Financial disclosure

There was no specific funding for this study. Authors were supported by their respective institutions.

Conflict of interests

JH, SJ, MI, PH, CR, PeV, Pa V, AV, LG, AlG, ER, IK, PEC, AD, UML VS, JD, ArG, UW: None. RD: grants from Articulum Fellowship, sponsored by Pfizer (2013-2014), grants from Actelion, personal fees from Actelion, outside the submitted work. JCH has/had consultancy relationship and/or has received research funding in the area of potential treatments of scleroderma and its complications from (last three years): Amgen, Bayer, Boehringer Ingelheim, Janssen, Novartis, Pfizer, Roche. AMHV has received research funding and/or consulting fees and/or other remuneration from Actelion, Boehringer Ingelheim, Roche, Bayer, Merck Sharp & Dohme, ARXX, Lilly and Medscape.

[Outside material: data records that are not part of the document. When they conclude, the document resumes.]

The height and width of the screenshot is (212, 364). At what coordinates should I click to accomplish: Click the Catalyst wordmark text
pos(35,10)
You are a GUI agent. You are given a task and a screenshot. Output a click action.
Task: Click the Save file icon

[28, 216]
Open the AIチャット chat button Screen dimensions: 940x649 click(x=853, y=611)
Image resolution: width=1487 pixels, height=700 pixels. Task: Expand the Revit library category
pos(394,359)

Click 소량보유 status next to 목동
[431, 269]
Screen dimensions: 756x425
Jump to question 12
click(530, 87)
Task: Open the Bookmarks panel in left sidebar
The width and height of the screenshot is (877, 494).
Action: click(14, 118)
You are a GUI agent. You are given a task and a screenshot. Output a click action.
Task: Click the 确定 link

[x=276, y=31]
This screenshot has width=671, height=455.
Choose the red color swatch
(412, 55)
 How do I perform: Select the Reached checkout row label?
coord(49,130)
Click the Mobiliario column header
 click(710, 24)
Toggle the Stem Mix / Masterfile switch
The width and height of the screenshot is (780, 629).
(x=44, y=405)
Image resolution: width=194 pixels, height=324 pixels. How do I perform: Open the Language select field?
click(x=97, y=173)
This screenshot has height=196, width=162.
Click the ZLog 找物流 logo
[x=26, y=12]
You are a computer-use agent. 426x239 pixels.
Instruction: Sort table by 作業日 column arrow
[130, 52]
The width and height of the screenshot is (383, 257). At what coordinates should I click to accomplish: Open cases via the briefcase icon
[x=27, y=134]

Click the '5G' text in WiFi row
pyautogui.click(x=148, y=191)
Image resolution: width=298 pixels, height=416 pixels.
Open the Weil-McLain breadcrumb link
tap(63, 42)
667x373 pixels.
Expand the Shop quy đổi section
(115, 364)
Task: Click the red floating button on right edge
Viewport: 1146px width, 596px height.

OD has/had consultancy relationship and/or has received research funding in the area of potential treatments of scleroderma and its complications from (last three years): Abbvie, Acceleron Pharma, Amgen, AnaMar, Bayer, Boehringer Ingelheim, Catenion, Drug Development International Ltd, CSL Behring, ChemomAb, GSK, Horizon (Curzion) Pharmaceuticals, Inventiva, Italfarmaco, iQvia, Lilly, Medac, Medscape, Mitsubishi Tanabe Pharma, MSD, Novartis, Pfizer, Roche, Sanofi, Serodapharm, Target Bio Science and UCB. He has a patent mir-29 for the treatment of systemic sclerosis issued (US8247389, EP2331143).